I didn’t think anything would beat that cruise line’s use of Iggy Pop’s Lust for Life which, as far as I knew up until then, was a musical appreciation of heroin. Now I’m hearing Pandora (the jewelry people) using the Bee Gee’s To Love Somebody behind visuals of loving couples giving each other jewelry. This song is about unrequited love, no? Still, it’s not worse than Mercedes Benz’ unironic use of that Janis Joplin song. Or Wrangler’s Fortunate Son ads.
Why can’t all commercials use songs I wish I had heard before like Meta something’s use of The Puzzle Song? I liked the song so much I had to look it up. It’s by the same woman who sang The Name Game. Or Heinekin’s The Astral Age. Hey, maybe this should be a thread about good songs you first heard in commercials.
I’m disappointed that Frigidaire hasn’t done commercials featuring this excerpt from the Cramps’ song “TV Set”:
Oh baby I see you in my Frigidaire
Yeah baby I see you in my Frigidaire
Behind the mayonnaise, way in the back
I’m gonna see you tonight for a midnight snack
But though it’s cold
You won’t get old
'Cause you’re well preserved in my Frigidaire
As I was thinking on this OP, I thought about all the commercial songs that cut off before it gets to the ‘good’ part but couldn’t think of any specific examples. Still can’t. One will pop into my head in the middle of the night tonight and I’ll be all, “Of course!” and my husband won’t even look my way because he’s almost as used to my weird brain as I am.

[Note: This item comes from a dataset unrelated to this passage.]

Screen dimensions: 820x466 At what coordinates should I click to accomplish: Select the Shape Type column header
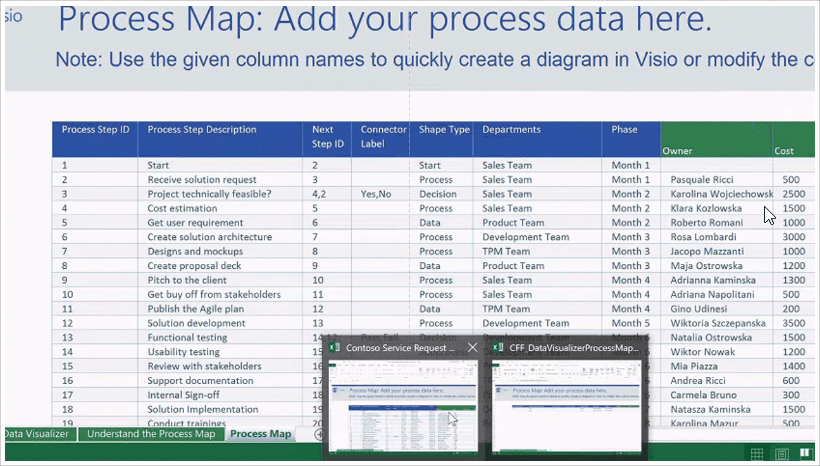[443, 130]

Disney used a snippet from Third Eye Blind’s “Semi-Charmed Life” in the trailers for The Tigger Movie, apparently unaware that it’s a song about crystal meth addiction:
I suspect that the companies know exactly what they’re doing. The average ad viewer will completely miss the inobvious, while the “cool” people will talk about it. That’s a win-win situation from their point of view.

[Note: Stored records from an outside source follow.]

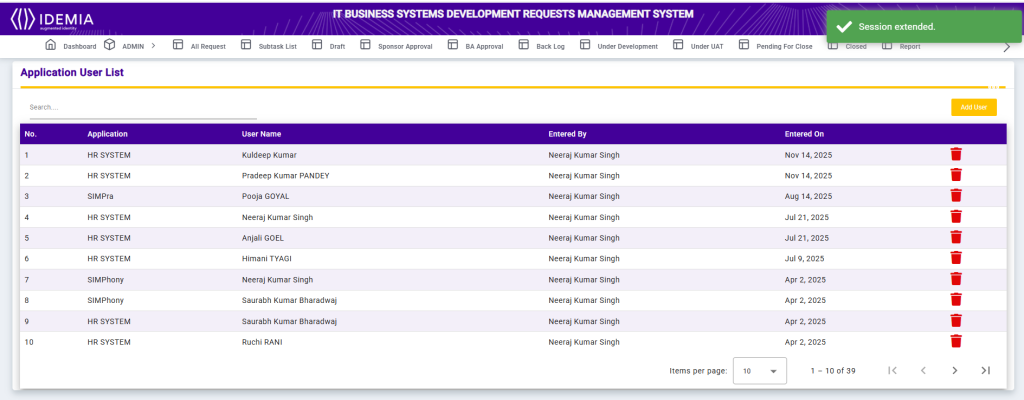Open the All Request tab
This screenshot has height=400, width=1024.
[x=207, y=46]
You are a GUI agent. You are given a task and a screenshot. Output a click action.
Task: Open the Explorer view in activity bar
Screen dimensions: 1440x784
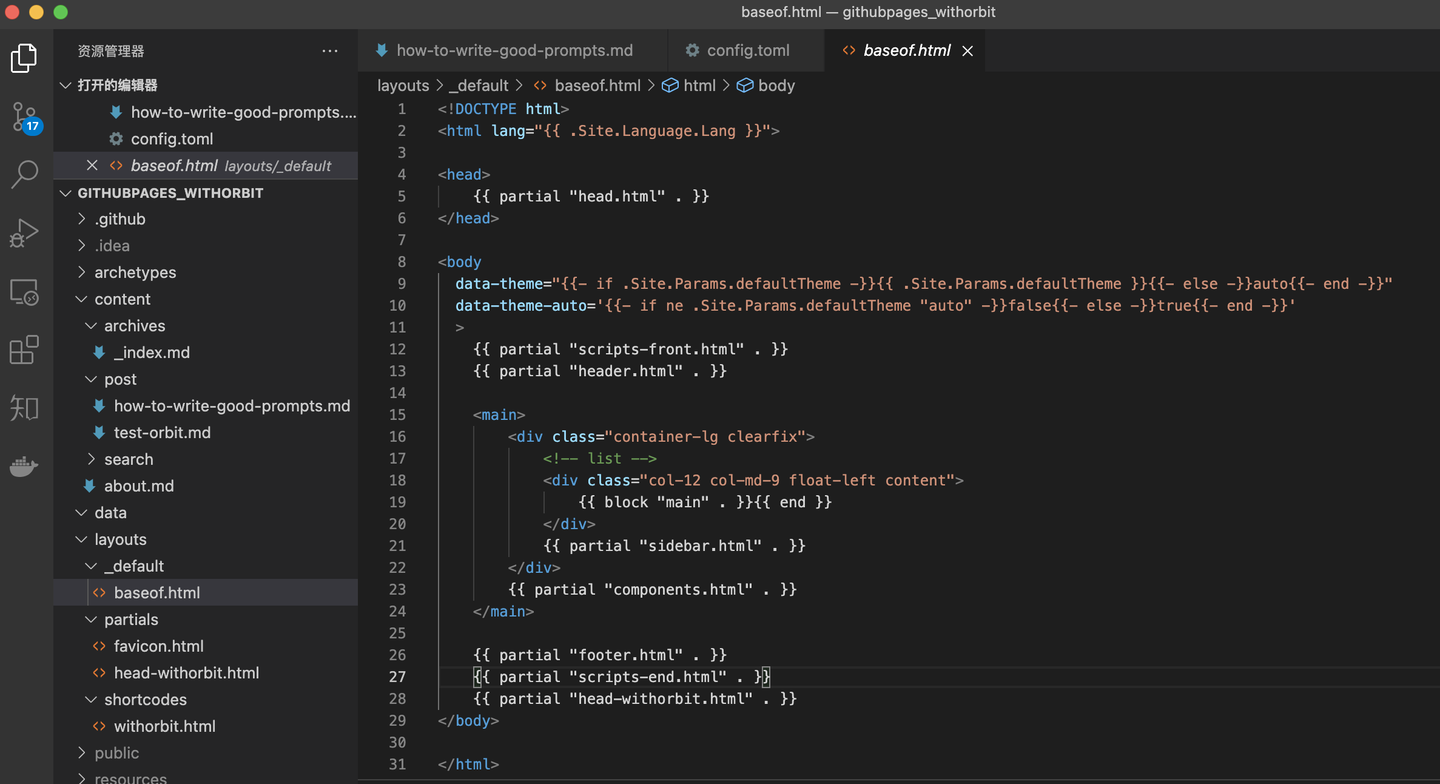tap(24, 58)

Yeah, I don’t particularly care what the song is “about,” just how it makes me feel. It wasn’t until this thread that I even paid attention to what “Gigantic’s” lyrics seem to be about, and I’ve been a Pixies fan since the early 90s and heard that song about a bazillion times. It’s a fun, exuberant song. (And one shouldn’t really pay too much attention to Pixies lyrics, anyway, being as abstract as they can be.) Semi-Charmed Life is similar, but I’ve been aware of what that song is about (crystal meth is explicitly mentioned in the lyrics, but they go by so fast, you may miss it.) It’s a similarly peppy song with upbeat-lyrics if taken out of context. That’s fine for selling product.
Yeahbut-- the Pandora commercial is counting on people at least half-way listening to the lyrics, no? And giving a gift symbolizing “love” while saying “you don’t know what it’s like to love somebody like I love you” is I guess a way to sell jewelry-- to creepy stalker guys.

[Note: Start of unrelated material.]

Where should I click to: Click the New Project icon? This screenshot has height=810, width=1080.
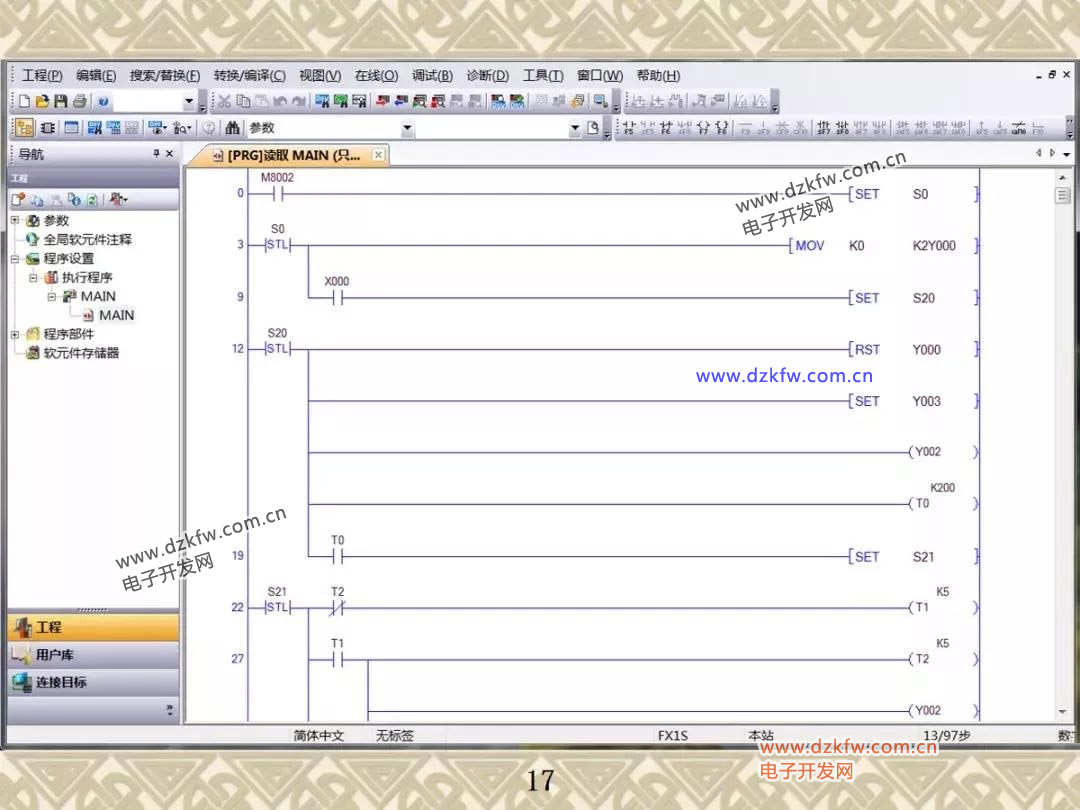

I’ve long thought that Microsoft’s use of the Rolling Stones song Start Me Up for one of their Windows iterations was kind funny. Yeah, I get it – after versions of Windows that often caused the BSOD, they wanted to emphasize that when you started up this version, it would never stop.
But whenever I sang along I went on to the “You make a grown man cry” part. Way too many MS products have elicited tears from users.
There is also a generational thing going on the rebellious young folk of yesteryears, who like listening to controversial music about sex and drugs which shocks their elders, are now boring middle aged people with money to spend (and boring middle aged people running marketing firms). So it’s their music that’s going in commercials.
I first heard Minnie Riperton’s “Les Fleurs” (1970) in a 2019 Microsoft Surface commercial. I was immediately obsessed (with that particular song; I already knew “Lovin’ You”), and still listen to it often.
And then there’s Microsoft basing the entire advertising campaign of its most important product launch ever around the Stones’ Start Me Up, a song with the lyrics, “You make a dead man cum.”
For some reason, that was never listed as a bullet point on the Windows 95 retail box.